Plaintiff was injured when working on an escalator at the South Ferry subway station in Manhattan. He alleges that while he was working in the "pit" at the escalator's base, the escalator began moving at high speed without warning and without intentional human intervention, catching his right foot in the mechanism and causing injuries requiring the amputation of a portion of his leg.
Defendants contend that plaintiff's answers to certain interrogatories directed to identifying the escalator's alleged defects were insufficient. Supreme Court rejected that assertion, and we agree.
"It is well settled that a products liability cause of action may be proven by circumstantial evidence, and thus, a plaintiff need not identify a specific product defect" (Ramos v Howard Indus., Inc. 10 NY3d 218, 223 [2008]). In the absence of evidence identifying a specific defect "a plaintiff must prove that the product did not perform as intended and exclude all other causes for the product's failure that are not attributable to [the] defendants" (id. at 223 [internal quotation marks omitted]). If a "plaintiff is unable to prove both elements, 'a jury may not infer that the harm was caused by a defective product unless [the] plaintiff offers competent evidence identifying a specific flaw'" (id.,quoting Speller v Sears, Roebuck & Co., 100 NY 2d 38, 42 [2003]).

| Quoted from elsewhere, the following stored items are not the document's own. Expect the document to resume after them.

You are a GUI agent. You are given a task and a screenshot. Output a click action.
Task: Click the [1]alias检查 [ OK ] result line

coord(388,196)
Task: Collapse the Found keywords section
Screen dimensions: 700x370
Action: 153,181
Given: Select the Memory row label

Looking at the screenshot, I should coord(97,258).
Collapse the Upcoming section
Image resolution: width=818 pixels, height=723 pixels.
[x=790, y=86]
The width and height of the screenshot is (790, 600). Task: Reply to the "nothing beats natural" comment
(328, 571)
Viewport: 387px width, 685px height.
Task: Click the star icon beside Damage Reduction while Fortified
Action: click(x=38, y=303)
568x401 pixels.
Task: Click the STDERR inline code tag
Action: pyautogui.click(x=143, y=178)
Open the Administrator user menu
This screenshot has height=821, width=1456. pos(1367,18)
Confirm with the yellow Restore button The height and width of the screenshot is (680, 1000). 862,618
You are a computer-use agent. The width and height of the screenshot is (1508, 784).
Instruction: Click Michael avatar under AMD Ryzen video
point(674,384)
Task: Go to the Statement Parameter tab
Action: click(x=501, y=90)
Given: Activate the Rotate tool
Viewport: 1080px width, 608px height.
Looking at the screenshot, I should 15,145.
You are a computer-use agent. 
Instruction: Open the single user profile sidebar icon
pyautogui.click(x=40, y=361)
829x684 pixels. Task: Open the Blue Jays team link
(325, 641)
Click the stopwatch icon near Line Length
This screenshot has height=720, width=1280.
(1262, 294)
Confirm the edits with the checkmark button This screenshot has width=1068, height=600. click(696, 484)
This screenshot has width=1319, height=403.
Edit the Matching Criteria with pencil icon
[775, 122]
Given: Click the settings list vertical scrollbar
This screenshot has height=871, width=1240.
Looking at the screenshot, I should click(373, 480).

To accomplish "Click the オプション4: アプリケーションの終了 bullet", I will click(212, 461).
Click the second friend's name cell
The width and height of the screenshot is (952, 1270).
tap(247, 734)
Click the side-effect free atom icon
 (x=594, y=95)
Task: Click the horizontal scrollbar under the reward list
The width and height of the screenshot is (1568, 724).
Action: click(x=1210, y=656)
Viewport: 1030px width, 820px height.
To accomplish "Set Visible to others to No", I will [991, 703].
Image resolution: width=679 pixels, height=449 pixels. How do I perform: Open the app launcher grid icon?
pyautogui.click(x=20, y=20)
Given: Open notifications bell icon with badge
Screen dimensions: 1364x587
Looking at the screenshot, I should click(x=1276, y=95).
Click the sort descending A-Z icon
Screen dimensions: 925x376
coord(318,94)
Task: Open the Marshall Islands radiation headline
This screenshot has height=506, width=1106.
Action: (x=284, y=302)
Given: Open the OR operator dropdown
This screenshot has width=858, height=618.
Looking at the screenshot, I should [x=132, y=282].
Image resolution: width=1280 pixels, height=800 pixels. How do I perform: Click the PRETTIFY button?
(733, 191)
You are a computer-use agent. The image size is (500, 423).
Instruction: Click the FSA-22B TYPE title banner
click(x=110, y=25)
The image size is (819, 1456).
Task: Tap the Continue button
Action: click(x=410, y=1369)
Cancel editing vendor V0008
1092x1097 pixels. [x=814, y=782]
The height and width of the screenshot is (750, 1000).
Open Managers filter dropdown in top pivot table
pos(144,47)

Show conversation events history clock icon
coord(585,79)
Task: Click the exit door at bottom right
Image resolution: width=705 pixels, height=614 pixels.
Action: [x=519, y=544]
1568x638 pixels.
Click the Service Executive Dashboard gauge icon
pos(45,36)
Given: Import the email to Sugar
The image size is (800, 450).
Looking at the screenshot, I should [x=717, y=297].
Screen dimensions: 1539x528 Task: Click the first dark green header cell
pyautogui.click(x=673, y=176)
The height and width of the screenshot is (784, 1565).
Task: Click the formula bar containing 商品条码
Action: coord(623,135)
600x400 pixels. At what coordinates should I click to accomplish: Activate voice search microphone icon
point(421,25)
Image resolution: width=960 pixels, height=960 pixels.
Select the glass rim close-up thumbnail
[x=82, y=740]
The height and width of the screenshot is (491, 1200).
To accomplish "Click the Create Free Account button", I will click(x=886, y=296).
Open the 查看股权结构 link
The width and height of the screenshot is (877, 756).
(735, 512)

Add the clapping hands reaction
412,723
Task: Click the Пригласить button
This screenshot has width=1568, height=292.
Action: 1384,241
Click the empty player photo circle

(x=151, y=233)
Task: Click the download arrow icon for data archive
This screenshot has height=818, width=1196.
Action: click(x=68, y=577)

In his interrogatory responses, plaintiff identified several alleged design defects, including the design of the pit, that contributed to his injury. However, he did not identify a cause for the unexpected start up of the escalator. Plaintiff's response that "[t]he software, circuity, controller or other componentry allowed the inadvertent, unexpected and unintended movement of [the] escalator, without the activation of the key 'start-stop station'" does not specify the defect which allegedly caused the escalator to start unexpectedly at high speed. Presently, plaintiff asserts that he cannot pinpoint the defective component that allowed the escalator's machinery to begin moving without warning. In an instance where plaintiff "presently lacks the knowledge" to specifically identify the nature of the defect, plaintiff can testify to that "under oath" (Cornachio v General Motors Corp., 63 AD2d 941, 941 [1st Dept 1978]. As plaintiff concedes, if he acquires the pertinent information he would be under an obligation to promptly supplement his answers to the interrogatories at issue (see Cornachio, 63 AD2d 941).
We have reviewed defendants' remaining contentions and find them unavailing. THIS CONSTITUTES THE DECISION AND ORDER
OF THE SUPREME COURT, APPELLATE DIVISION, [*2]FIRST DEPARTMENT.